Neuroticism describes a tendency to have unsettling thoughts and feelings.
A high score in neuroticism can mean you:
- often feel vulnerable or insecure
- get stressed easily
- struggle with difficult situations
- have mood swings
If you score high on neuroticism, you may blame yourself when things go wrong. You might also get frustrated with yourself easily, especially if you make a mistake. Chances are, you’re also prone to worrying.
But you’re likely also more introspective than others, which helps you to examine and understand your feelings.
If you score low on neuroticism, you likely:
- keep calm in stressful situations
- are more optimistic
- worry less
- have a more stable mood
A low neuroticism score can mean you’re confident. You may have more resilience and find it easy to keep calm under stress. Relaxation might also come more easily to you. Try to keep in mind that this might not be as easy for those around you, so be patient.
Openness, or openness to experience, refers to a sense of curiosity about others and the world.
If you scored high on openness, you might:
- enjoy trying new things
- be more creative
- have a good imagination
- be willing to consider new ideas
A high score on openness can mean you have broad interests. You may enjoy solving problems with new methods and find it easy to think about things in different ways. Being open to new ideas may help you adjust easily to change.
Just make sure to keep an eye out for any situations where you might need to establish boundaries, whether that be with family members or your work-life balance.
A low openness score might mean you:
- prefer to do things in a familiar way
- avoid change
- are more traditional in your thinking
A low openness score can mean you consider concepts in straightforward ways. Others likely see you as being grounded and down-to-earth.
Extraversion refers to the energy you draw from social interactions.

WORK INSTRUCTION 1: Reproduce the personality traits passage word for word, starting at "But you’re likely" and ending at "and the world.".
WORK INSTRUCTION 2: Write the next part of the personality traits passage, picking up after its final sentence.

Collected data entries
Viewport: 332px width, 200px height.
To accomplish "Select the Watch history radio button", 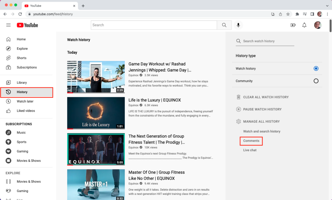I will coord(316,69).
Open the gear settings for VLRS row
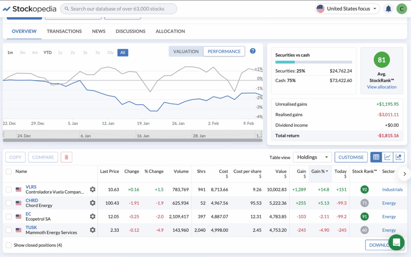Image resolution: width=411 pixels, height=257 pixels. coord(93,190)
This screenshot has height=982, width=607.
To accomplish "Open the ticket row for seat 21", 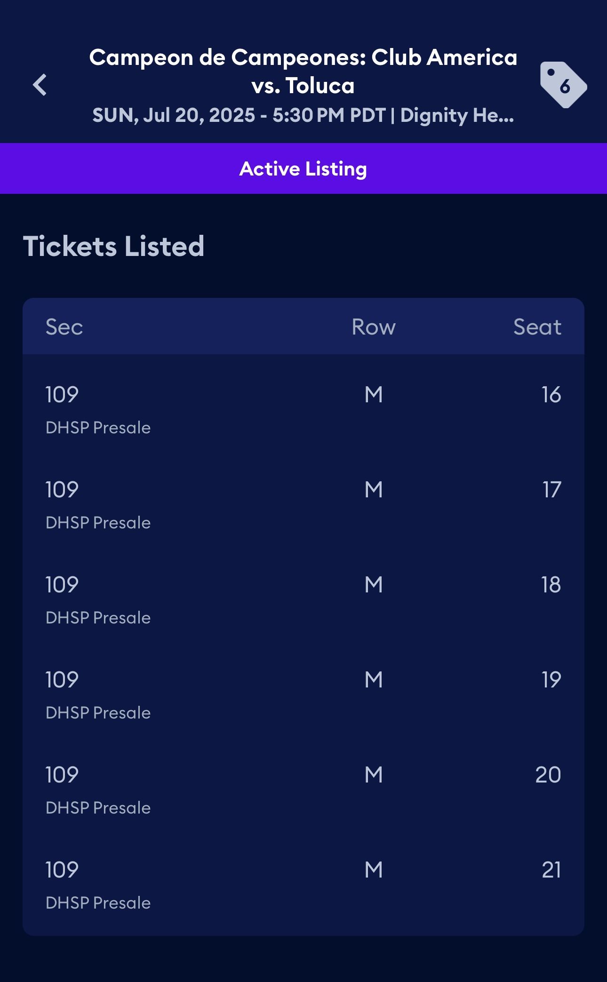I will tap(304, 885).
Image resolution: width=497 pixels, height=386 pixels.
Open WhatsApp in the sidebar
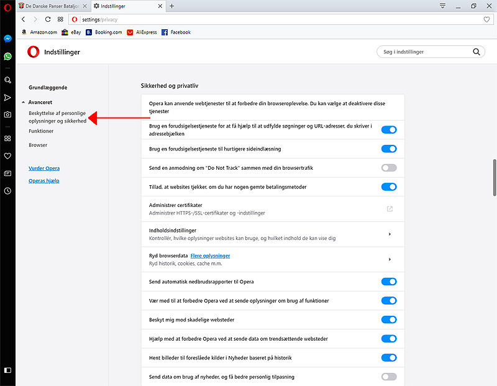click(x=7, y=56)
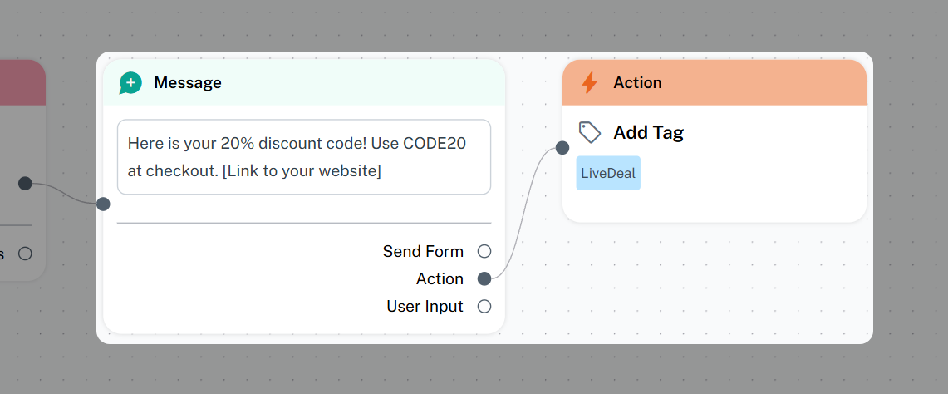Screen dimensions: 948x394
Task: Click the orange lightning bolt Action icon
Action: (x=589, y=83)
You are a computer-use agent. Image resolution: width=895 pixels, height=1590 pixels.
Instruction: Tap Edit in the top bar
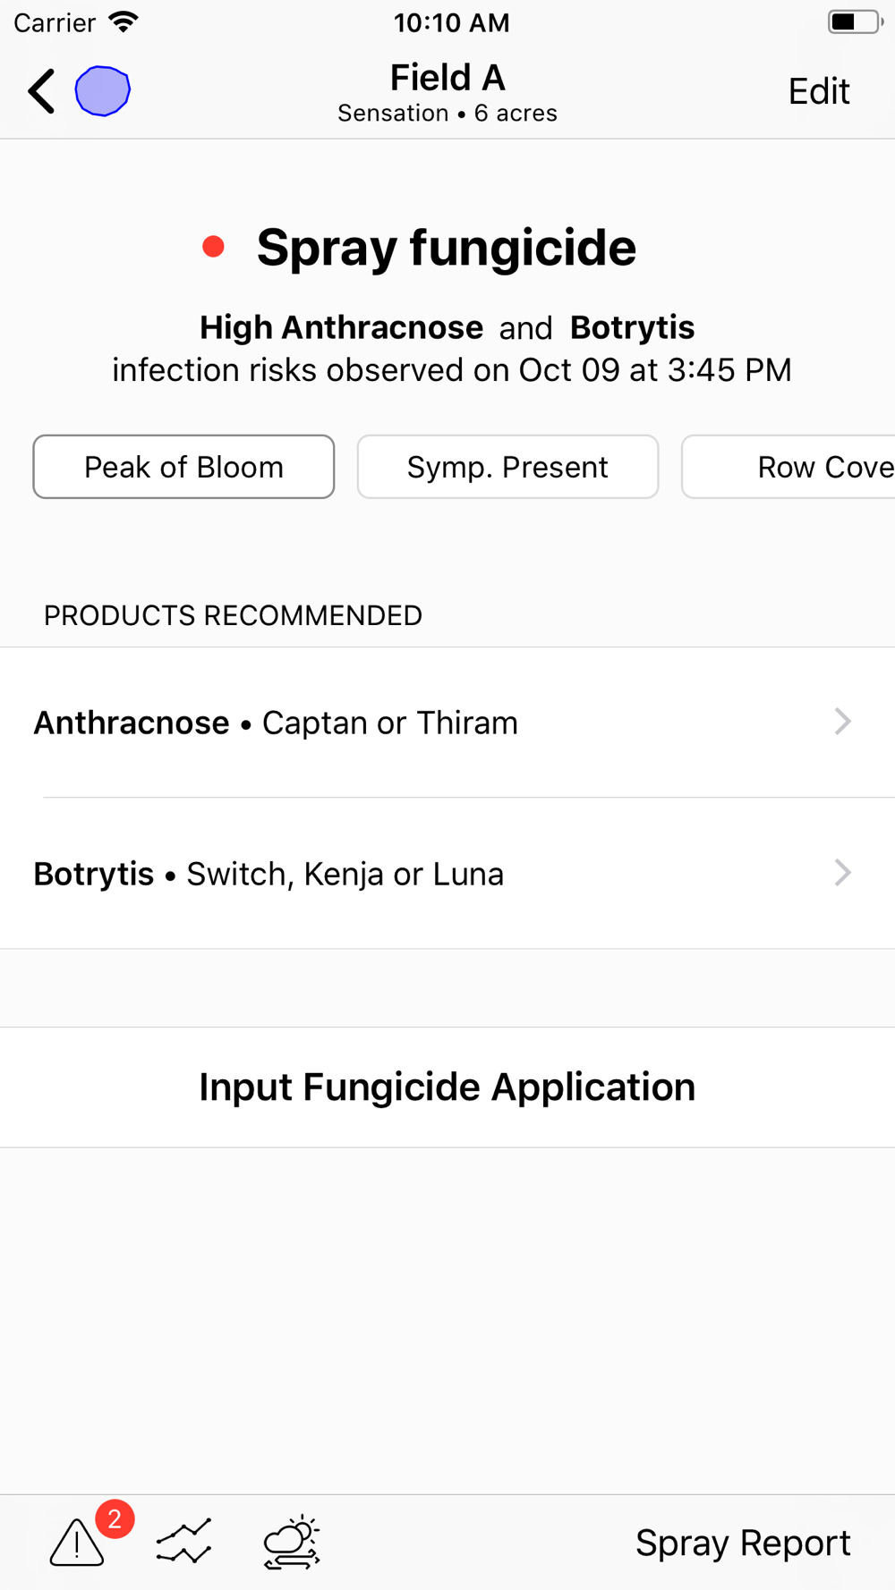click(819, 91)
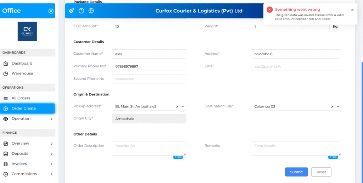Open the Pickup Address dropdown arrow
363x183 pixels.
pos(183,106)
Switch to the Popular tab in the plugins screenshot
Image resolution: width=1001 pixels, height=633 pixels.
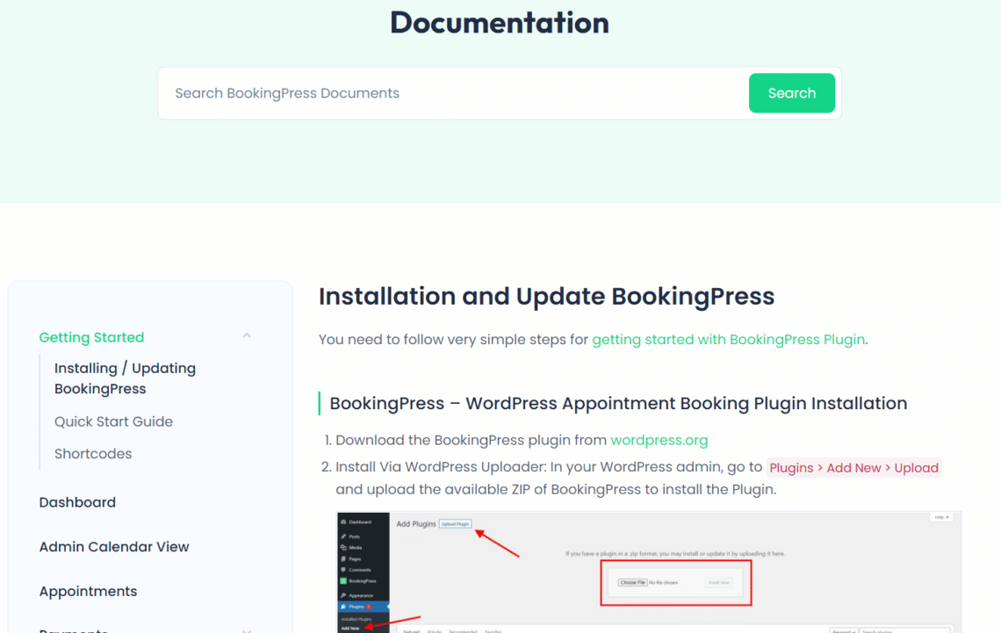click(x=435, y=631)
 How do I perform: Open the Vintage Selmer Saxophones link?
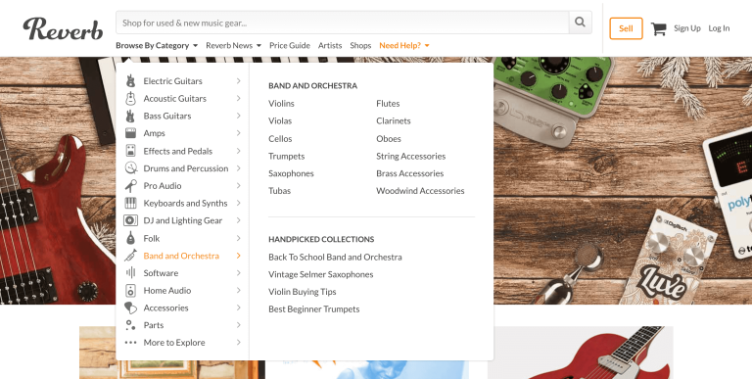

WRITTEN RESPONSE 1:
But you’re likely also more introspective than others, which helps you to examine and understand your feelings.
If you score low on neuroticism, you likely:
- keep calm in stressful situations
- are more optimistic
- worry less
- have a more stable mood
A low neuroticism score can mean you’re confident. You may have more resilience and find it easy to keep calm under stress. Relaxation might also come more easily to you. Try to keep in mind that this might not be as easy for those around you, so be patient.
Openness, or openness to experience, refers to a sense of curiosity about others and the world.

WRITTEN RESPONSE 2:
A high extraversion score might mean you:
- seek excitement or adventure
- make friends easily
- speak without thinking
- enjoy being active with others
If you score high on extraversion, you might consider yourself an extrovert. You might enjoy attention and feel recharged after spending time with friends. You likely feel your best when in a large group of people.
On the other hand, you may have trouble spending long periods of time alone.
A low extraversion score can mean you:
- have a hard time making small talk or introducing yourself
- feel worn out after socializing
- avoid large groups
- are more reserved
A low extraversion score can mean you prefer to spend time alone or with a small group of close friends. You might also be a more private person when it comes to sharing details about your life. This might come across as standoffish to others.
Since its development in the early 1990s, the Big Five model has been used widely by researchers, business professionals, and others. This is partly because it’s an effective model.
While personality can continue to develop over your lifetime, a 2011 study suggests that the Big Five personality traits are, in general, mostly stable over a four-year period once your reach adulthood. Any changes that do happen are usual small and gradual.
In addition, a 2006 review of cross-cultural studies looking at the Big Five personality traits suggests that these traits tend to be found worldwide.
Some traits may be viewed as less important in some cultures than in others, and some cultures may value other traits this model doesn’t measure. But generally speaking, this model is considered universal.
Personality tests can sometimes help you understand yourself better. But they can’t completely define who you are as a person. A test won’t fully describe you, even if it gets some things right.
If you’d like to work on a specific feeling or behavior, or if you think one of your traits might have a negative effect on your relationships, you can always seek help from a counselor or therapist.
A counselor can help you uncover more about your personality and explore ways to achieve any changes you’d like to make.